*Work to be completed*. From the listing, collect all lines containing the word "volant".

*Data provided*.
--- START ---

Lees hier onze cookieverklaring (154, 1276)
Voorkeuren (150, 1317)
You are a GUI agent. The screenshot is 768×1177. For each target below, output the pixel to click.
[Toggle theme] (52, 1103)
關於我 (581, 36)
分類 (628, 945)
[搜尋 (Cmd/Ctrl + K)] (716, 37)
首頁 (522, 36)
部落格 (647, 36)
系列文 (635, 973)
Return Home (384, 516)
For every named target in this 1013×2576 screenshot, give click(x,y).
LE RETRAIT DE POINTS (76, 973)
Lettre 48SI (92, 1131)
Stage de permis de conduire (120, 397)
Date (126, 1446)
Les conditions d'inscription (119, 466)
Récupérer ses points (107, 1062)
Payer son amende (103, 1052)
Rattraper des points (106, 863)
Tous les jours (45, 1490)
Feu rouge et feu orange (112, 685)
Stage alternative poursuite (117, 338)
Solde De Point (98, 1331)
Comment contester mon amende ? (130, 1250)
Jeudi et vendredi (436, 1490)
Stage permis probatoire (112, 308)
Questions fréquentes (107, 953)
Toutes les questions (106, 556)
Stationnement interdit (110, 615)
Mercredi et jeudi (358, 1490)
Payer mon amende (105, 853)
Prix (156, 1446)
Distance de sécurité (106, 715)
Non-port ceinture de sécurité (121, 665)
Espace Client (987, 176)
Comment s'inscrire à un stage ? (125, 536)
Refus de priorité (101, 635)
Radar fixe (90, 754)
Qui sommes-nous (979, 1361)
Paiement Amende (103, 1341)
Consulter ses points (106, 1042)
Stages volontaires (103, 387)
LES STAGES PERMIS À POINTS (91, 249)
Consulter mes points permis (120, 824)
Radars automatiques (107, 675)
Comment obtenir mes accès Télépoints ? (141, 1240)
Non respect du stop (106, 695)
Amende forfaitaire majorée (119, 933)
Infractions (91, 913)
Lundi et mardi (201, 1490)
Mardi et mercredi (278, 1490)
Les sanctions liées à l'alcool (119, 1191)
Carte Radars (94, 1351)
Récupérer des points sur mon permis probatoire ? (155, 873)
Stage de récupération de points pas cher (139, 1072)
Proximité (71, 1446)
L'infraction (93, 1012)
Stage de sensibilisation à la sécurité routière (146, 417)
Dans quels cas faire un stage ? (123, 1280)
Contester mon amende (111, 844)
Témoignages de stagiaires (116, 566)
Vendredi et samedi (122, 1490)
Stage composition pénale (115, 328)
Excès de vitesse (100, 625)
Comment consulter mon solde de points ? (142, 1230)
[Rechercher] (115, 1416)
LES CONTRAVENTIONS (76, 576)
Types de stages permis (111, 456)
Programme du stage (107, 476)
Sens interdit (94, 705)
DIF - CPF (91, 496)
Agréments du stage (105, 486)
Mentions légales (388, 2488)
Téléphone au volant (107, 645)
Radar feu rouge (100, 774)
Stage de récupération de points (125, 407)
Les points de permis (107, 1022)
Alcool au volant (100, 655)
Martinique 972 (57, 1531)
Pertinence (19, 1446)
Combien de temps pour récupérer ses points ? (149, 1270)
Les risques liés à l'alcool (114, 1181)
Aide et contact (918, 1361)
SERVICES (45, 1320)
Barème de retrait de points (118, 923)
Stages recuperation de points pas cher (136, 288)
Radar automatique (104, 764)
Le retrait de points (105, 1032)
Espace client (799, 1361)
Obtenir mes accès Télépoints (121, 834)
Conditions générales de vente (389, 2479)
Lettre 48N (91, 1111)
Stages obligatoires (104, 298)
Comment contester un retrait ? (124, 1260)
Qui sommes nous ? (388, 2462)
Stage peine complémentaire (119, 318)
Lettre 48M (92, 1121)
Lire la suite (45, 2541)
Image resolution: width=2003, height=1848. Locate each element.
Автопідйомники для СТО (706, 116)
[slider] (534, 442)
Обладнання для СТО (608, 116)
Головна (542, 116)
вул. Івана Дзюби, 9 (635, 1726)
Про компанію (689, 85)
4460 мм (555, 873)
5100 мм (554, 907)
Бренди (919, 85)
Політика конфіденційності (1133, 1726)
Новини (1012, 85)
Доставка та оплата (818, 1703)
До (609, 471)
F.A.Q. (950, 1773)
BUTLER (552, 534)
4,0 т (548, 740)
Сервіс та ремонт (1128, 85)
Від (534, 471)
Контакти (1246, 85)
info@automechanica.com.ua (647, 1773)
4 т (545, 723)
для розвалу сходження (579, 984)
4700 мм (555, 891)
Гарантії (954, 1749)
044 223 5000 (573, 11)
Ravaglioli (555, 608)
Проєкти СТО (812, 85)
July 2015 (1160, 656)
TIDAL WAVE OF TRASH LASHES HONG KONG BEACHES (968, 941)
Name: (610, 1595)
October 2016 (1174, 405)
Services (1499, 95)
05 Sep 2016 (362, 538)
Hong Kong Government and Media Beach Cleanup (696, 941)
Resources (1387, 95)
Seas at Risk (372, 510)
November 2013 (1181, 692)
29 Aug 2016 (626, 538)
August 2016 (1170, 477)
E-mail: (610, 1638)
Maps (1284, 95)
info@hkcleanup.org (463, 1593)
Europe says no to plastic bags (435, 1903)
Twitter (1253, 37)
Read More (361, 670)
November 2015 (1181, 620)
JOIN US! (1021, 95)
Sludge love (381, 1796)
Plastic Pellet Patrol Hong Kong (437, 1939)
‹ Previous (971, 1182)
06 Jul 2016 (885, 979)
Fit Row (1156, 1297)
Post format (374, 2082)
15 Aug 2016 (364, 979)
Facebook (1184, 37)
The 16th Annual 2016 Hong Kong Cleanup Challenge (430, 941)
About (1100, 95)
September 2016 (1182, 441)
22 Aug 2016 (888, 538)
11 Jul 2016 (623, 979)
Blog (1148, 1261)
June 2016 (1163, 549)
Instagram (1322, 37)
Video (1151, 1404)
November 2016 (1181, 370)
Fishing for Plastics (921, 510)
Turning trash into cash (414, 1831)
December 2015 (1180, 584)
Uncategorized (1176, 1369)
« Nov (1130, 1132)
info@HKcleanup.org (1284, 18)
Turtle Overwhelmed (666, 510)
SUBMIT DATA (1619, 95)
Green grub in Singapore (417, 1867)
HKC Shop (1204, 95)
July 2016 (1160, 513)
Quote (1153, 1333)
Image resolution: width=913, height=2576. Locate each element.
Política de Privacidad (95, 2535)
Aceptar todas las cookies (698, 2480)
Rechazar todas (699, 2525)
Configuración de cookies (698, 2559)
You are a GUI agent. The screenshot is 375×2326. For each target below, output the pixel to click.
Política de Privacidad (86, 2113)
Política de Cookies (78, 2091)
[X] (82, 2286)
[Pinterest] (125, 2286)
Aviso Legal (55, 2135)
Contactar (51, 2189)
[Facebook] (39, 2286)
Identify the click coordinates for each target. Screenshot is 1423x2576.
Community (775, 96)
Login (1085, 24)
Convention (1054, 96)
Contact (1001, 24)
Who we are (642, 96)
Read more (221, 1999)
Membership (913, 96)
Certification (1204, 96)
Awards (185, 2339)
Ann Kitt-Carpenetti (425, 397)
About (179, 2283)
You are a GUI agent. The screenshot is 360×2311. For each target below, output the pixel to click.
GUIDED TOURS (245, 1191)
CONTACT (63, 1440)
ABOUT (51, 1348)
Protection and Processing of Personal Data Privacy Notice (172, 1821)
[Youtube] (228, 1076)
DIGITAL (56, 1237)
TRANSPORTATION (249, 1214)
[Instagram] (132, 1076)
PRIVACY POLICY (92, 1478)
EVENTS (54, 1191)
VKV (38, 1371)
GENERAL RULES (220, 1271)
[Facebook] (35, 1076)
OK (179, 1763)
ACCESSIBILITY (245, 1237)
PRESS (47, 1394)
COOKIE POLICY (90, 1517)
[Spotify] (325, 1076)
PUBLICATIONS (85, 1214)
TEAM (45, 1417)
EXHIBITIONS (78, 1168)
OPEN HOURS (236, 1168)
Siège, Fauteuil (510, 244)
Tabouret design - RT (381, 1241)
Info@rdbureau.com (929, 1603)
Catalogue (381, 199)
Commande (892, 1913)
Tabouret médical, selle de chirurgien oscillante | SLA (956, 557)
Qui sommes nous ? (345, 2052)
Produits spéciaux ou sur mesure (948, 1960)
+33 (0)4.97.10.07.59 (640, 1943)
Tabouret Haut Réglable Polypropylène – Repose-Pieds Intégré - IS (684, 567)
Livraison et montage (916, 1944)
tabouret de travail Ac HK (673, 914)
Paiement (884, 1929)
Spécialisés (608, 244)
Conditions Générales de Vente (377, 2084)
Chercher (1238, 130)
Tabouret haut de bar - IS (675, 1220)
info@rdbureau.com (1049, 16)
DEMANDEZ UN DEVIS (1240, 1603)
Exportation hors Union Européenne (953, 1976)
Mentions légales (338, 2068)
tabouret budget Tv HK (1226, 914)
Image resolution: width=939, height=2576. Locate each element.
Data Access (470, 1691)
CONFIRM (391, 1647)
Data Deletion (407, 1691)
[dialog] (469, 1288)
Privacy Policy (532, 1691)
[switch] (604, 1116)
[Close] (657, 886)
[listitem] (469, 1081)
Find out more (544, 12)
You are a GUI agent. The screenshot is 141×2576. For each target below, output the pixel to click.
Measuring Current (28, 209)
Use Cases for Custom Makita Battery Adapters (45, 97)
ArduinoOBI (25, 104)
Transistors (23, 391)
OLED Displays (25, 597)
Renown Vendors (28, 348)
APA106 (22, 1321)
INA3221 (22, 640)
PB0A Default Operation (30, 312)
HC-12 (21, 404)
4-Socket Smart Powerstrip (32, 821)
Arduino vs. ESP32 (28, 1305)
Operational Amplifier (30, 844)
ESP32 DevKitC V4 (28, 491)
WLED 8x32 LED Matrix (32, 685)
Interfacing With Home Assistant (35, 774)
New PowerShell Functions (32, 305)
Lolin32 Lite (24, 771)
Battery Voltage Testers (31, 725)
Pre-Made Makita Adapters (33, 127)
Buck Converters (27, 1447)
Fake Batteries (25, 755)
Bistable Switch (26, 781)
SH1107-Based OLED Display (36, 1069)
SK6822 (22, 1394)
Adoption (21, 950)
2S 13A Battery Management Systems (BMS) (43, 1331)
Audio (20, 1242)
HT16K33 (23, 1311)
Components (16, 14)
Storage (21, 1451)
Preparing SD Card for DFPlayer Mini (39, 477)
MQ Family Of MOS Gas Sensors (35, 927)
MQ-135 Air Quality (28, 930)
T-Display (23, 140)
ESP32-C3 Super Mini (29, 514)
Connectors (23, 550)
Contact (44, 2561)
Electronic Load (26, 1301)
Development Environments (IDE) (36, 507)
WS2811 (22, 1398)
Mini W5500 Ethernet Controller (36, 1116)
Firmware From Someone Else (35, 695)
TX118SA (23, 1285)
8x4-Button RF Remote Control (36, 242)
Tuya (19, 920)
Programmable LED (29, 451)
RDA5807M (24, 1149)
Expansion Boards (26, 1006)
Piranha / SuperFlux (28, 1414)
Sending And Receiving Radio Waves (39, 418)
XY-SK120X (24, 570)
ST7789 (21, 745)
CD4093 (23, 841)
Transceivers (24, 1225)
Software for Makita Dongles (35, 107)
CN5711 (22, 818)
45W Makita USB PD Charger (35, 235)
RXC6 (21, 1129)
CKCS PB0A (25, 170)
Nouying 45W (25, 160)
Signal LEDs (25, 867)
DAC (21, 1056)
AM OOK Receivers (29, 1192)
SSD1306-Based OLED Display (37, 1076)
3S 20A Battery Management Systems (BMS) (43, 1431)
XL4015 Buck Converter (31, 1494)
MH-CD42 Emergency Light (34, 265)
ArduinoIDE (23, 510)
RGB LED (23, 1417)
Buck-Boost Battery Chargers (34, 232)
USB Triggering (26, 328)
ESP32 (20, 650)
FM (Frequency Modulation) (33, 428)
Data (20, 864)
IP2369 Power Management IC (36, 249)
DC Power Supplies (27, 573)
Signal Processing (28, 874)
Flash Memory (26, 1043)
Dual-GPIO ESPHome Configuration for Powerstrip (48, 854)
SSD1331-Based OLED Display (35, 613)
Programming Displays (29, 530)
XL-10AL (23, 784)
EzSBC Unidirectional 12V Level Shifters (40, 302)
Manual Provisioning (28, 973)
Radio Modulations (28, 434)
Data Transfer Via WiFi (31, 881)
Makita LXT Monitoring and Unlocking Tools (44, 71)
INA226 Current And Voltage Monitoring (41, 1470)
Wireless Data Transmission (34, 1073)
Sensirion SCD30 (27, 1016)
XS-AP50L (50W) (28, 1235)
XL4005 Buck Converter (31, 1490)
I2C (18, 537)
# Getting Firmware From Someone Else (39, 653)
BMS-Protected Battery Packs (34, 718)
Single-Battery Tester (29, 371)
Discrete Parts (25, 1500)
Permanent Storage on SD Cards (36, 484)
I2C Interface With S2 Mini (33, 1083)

--- END ---

*Output of the exercise*.
Téléphone au volant (107, 645)
Alcool au volant (100, 655)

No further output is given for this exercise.